[Element and text location data]

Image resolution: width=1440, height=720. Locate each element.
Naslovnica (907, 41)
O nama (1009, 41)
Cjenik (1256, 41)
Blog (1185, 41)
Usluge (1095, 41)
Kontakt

Prompt: Rewrite the entries above as a numbered list, leaving out any blank lines.

Solution for this problem:
1. Image resolution: width=1440, height=720. Locate each element.
2. Naslovnica (907, 41)
3. O nama (1009, 41)
4. Cjenik (1256, 41)
5. Blog (1185, 41)
6. Usluge (1095, 41)
7. Kontakt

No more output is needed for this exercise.